Written exercise
Rewrite the entries from the line with "You are a computer-use" up to and including the last line, changing "Receiving currency" to "Sending currency" and keeping everything else the same. Leave the pictures out of your answer.
----- Records for this task
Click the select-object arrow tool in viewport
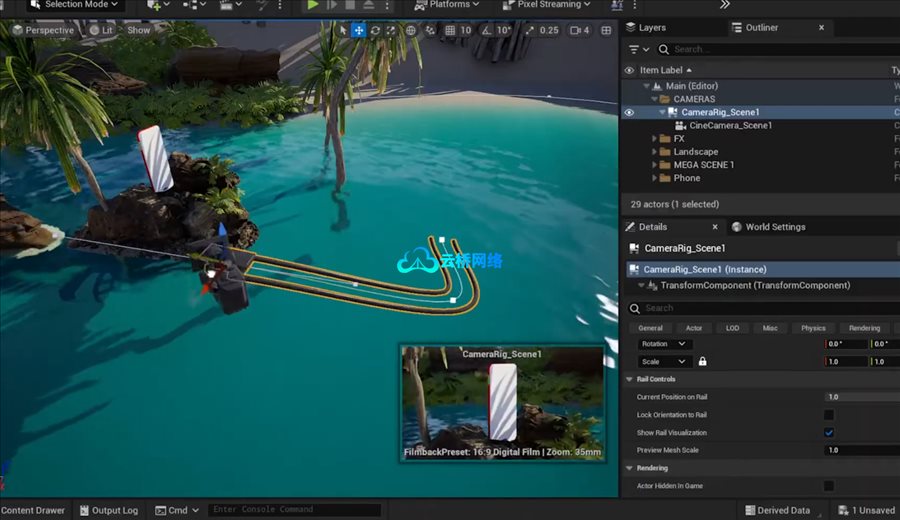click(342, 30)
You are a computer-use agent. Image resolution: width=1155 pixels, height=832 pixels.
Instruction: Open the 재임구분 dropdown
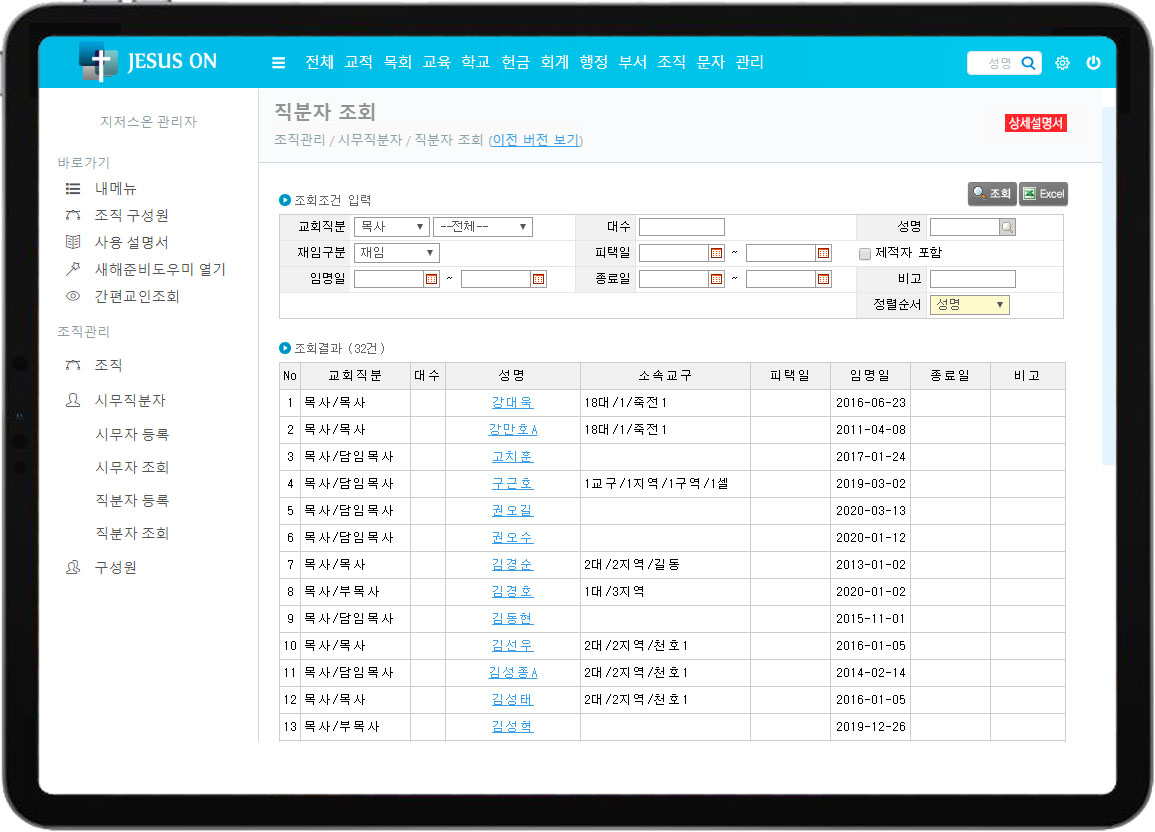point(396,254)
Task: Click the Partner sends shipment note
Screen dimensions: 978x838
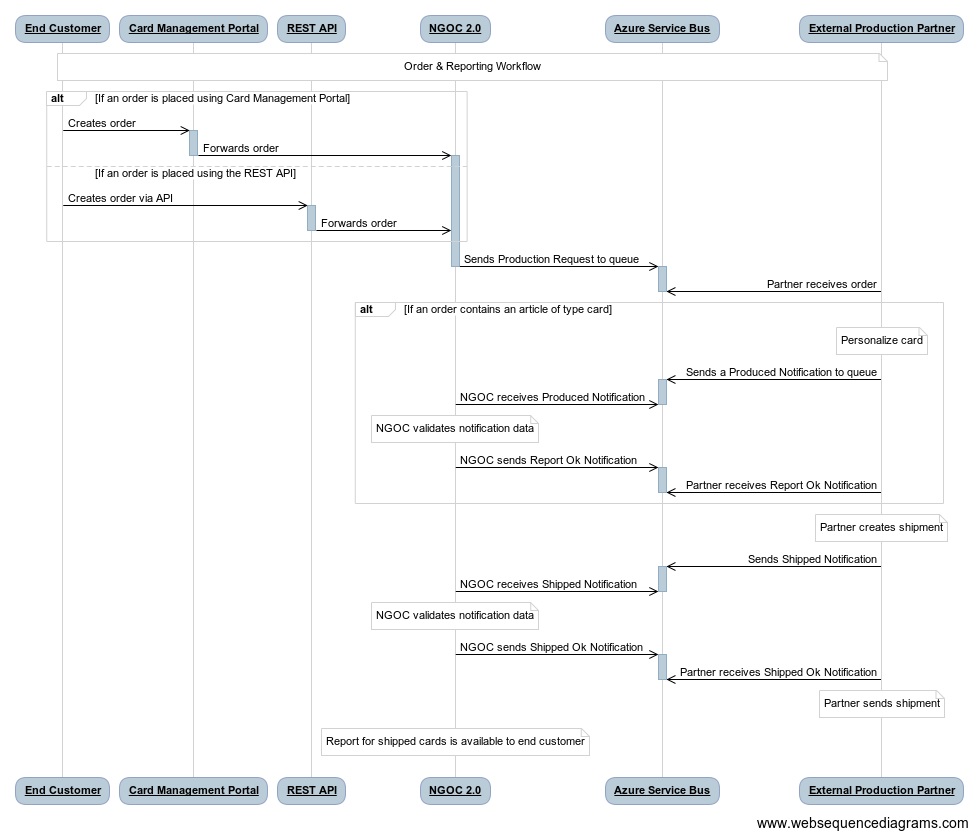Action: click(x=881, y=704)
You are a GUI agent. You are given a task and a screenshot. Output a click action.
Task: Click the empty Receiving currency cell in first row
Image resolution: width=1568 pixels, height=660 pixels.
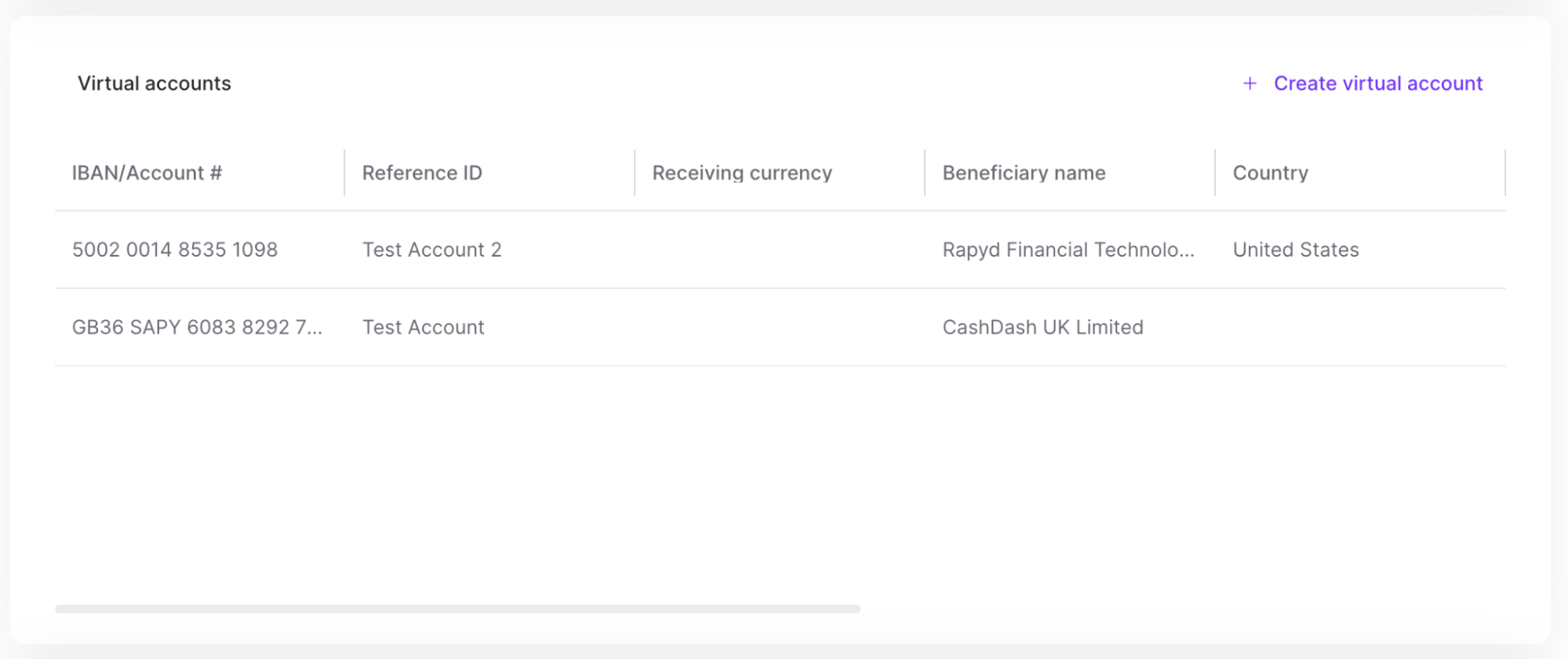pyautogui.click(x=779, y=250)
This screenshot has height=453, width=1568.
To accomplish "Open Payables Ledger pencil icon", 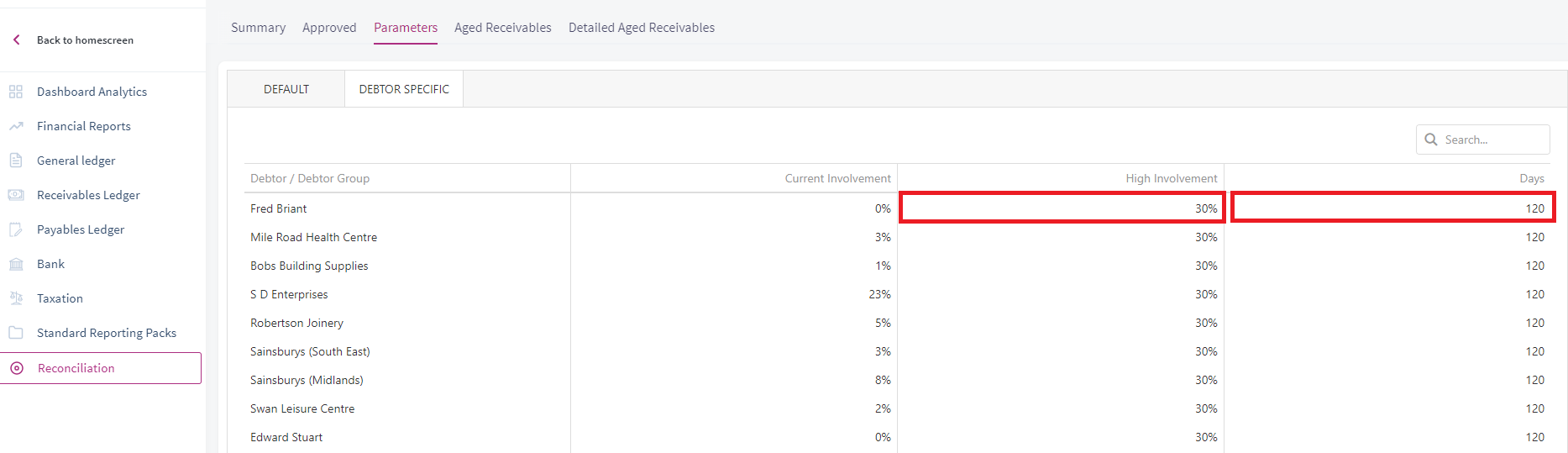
----------
Solution to this exercise
You are a computer-use agent. Image resolution: width=1155 pixels, height=832 pixels.
Instruction: Open the 재임구분 dropdown
point(396,254)
Task: Click the Partner sends shipment note
Screen dimensions: 978x838
Action: click(x=881, y=704)
You are a GUI agent. You are given a task and a screenshot. Output a click action.
Task: Click the empty Sending currency cell in first row
Image resolution: width=1568 pixels, height=660 pixels.
pyautogui.click(x=779, y=250)
This screenshot has height=453, width=1568.
To accomplish "Open Payables Ledger pencil icon", 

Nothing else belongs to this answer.